Intralot SPA has detailed confidence in achieving its business recovery objectives as the firm declares a positive opening to 2021 trading.
Publishing its Q1 2021 trading results (period ending 31 March), Intralot registered group revenues of €102 million – up 9% on corresponding 2020 results of €93 million.
The Athens-listed gambling technology group highlighted the recovery of its lottery games inventory as the group’s ‘top line GGR driver’ – comprising 63% of group revenues.
Positive Q1 trading saw Intralot register top line GGR growth across its three core business units of Licensed B2C Operations (+4% GGR), Managed B2B Services (+65%) and Technology Systems (+4%).
A breakdown of unit performance saw Intralot’s licensed B2C operations deliver growth across its Malta contracts (+€2.8m), offsetting continued FX impacts recorded in the markets of Brazil and Argentina.
Meanwhile, the firm’s Managed B2B Services secured a top line growth of €5.3 million. It was driven by the growth of its Turkish Bilyoner contract, which benefited from a period of heightened sports betting activity resulting in higher operating margins.
Intralot’s Technology Systems unit registered top line growth of €2.1 million, attributed to US lottery partnerships offsetting COVID-19 related performance declines in the Netherlands (-€1m) and Australia (-€1m).

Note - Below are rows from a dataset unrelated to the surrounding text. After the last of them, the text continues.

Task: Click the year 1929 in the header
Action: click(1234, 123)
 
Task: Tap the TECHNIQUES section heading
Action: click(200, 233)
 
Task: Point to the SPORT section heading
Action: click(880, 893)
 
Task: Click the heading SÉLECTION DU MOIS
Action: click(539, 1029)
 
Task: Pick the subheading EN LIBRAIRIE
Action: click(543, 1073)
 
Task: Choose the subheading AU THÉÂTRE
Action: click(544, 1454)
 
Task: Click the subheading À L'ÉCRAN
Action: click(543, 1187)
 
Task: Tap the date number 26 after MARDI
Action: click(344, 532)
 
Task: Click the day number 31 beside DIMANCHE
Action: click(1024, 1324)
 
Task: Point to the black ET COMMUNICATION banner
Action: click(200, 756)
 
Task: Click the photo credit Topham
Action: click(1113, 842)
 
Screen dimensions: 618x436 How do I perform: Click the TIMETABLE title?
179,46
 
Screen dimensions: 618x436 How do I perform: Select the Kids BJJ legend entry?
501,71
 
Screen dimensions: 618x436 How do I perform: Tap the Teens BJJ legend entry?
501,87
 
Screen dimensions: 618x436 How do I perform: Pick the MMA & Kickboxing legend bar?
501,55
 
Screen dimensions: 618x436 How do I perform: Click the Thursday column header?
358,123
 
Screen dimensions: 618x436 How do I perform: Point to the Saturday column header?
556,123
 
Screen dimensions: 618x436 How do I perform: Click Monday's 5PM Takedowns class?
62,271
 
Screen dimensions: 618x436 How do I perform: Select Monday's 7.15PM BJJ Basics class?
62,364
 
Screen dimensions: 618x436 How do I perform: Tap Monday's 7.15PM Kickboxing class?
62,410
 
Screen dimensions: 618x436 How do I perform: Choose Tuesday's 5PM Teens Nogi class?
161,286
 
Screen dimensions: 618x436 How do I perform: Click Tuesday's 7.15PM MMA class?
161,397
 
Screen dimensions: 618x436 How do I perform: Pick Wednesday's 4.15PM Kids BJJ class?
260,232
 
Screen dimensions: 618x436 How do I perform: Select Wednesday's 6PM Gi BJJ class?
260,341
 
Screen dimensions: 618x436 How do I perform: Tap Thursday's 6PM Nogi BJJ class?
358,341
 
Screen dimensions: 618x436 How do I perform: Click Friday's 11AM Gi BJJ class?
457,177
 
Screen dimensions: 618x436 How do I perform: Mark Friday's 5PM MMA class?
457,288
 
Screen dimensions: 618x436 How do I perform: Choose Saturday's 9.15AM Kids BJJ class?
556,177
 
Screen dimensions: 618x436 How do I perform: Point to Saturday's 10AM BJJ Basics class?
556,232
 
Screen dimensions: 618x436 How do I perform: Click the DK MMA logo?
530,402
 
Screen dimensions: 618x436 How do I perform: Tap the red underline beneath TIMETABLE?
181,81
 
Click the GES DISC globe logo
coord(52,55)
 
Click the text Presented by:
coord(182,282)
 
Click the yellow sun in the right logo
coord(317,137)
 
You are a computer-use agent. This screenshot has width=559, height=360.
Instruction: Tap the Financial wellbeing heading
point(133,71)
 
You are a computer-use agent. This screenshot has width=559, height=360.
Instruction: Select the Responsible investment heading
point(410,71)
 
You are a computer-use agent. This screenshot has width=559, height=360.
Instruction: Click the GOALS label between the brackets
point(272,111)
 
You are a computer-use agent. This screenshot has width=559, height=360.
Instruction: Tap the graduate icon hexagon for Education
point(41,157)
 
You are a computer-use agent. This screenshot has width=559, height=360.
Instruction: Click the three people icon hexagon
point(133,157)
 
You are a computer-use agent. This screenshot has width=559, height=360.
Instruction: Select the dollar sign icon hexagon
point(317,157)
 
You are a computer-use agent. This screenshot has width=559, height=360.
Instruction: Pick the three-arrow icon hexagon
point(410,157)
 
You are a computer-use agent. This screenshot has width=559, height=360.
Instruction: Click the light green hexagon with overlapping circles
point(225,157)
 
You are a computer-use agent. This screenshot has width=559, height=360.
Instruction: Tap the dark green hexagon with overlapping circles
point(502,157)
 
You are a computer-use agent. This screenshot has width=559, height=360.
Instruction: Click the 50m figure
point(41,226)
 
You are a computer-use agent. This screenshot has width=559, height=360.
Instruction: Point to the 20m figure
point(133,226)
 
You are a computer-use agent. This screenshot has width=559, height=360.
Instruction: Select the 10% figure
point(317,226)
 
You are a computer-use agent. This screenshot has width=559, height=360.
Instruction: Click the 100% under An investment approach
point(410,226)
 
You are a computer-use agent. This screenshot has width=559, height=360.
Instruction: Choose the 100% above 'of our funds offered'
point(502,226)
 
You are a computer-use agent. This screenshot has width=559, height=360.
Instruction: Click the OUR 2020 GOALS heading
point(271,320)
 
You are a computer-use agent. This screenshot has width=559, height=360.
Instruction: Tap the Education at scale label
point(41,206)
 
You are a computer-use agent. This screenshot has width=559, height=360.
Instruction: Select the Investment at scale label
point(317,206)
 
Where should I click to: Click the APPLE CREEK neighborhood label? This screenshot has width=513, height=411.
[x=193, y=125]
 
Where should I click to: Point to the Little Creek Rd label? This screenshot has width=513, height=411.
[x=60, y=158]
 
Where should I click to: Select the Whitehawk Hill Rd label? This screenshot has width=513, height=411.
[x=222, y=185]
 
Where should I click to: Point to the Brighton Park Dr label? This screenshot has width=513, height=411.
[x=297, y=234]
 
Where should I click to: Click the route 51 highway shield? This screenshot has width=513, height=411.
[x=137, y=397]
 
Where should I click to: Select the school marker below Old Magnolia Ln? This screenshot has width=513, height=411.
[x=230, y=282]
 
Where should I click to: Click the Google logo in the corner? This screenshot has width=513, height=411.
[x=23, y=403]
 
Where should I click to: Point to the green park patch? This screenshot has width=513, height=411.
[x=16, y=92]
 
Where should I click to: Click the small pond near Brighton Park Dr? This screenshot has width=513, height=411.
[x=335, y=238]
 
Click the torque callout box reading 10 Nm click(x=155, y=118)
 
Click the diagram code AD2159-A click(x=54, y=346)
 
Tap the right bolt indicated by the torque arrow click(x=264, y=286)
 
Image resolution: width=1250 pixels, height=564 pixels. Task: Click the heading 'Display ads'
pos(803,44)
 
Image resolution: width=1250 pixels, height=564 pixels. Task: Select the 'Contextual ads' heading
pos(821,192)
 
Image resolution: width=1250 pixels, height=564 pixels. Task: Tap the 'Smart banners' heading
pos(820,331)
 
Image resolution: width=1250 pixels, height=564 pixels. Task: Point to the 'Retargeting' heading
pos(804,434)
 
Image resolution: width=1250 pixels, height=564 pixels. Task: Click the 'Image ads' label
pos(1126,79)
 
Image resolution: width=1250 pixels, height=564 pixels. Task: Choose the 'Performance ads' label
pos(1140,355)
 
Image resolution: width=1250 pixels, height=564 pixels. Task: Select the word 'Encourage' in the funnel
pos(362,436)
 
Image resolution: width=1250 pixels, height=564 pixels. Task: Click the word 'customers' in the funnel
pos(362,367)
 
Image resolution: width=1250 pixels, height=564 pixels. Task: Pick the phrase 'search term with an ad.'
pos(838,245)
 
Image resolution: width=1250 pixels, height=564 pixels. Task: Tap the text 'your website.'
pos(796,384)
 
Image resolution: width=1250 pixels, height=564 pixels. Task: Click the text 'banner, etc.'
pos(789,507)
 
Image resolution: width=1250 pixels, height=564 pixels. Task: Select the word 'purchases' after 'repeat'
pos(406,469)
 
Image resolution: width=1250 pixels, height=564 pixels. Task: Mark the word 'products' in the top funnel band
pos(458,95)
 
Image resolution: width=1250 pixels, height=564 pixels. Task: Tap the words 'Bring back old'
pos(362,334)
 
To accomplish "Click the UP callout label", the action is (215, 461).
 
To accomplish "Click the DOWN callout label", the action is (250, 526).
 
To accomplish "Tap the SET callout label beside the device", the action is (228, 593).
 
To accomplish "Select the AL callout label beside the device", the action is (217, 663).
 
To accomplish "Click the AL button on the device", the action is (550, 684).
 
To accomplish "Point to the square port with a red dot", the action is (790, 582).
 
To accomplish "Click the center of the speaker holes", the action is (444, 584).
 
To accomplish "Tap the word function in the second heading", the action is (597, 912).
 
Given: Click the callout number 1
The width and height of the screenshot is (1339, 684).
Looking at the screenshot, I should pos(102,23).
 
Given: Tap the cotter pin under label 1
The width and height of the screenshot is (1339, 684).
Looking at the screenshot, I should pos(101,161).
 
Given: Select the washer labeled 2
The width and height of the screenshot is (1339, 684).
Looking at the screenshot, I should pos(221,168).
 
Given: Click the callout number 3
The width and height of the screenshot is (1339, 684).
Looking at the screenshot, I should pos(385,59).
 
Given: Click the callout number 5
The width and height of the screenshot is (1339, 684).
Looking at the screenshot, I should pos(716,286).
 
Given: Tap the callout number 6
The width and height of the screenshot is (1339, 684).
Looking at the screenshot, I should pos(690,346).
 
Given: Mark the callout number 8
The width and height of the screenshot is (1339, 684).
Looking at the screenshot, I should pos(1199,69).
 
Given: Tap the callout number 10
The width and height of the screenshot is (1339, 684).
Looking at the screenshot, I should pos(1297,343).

The firm’s improved unit performance saw Intralot register a period EBITDA of €24.5 million – up 55% on 2020’s results of €15.7 million.
Further positives see Intralot reduce its period net losses to €7.3 million, recorded as 58% improvement on Q1 2020’s corresponding loss of €17 million.
Updating investors, Intralot cited that the company would continue to operate on a tight cost control basis, in which it maintained COVID-19 costs vicinity of €1.5m of group EBITDA.
“First quarter results show strong Revenue and EBITDA growth, driven by robust operational performance and successful implementation of cost containment measures while maintaining a strong cash position,” stated Intralot Chairman Sokratis P. Kokkalis.
“At the same time, we continue to sharpen our focus on strategic markets with higher margins, launch new operations, such as Croatia, and roll out our new product portfolio, overall pointing to a very healthy operational performance for 2021.”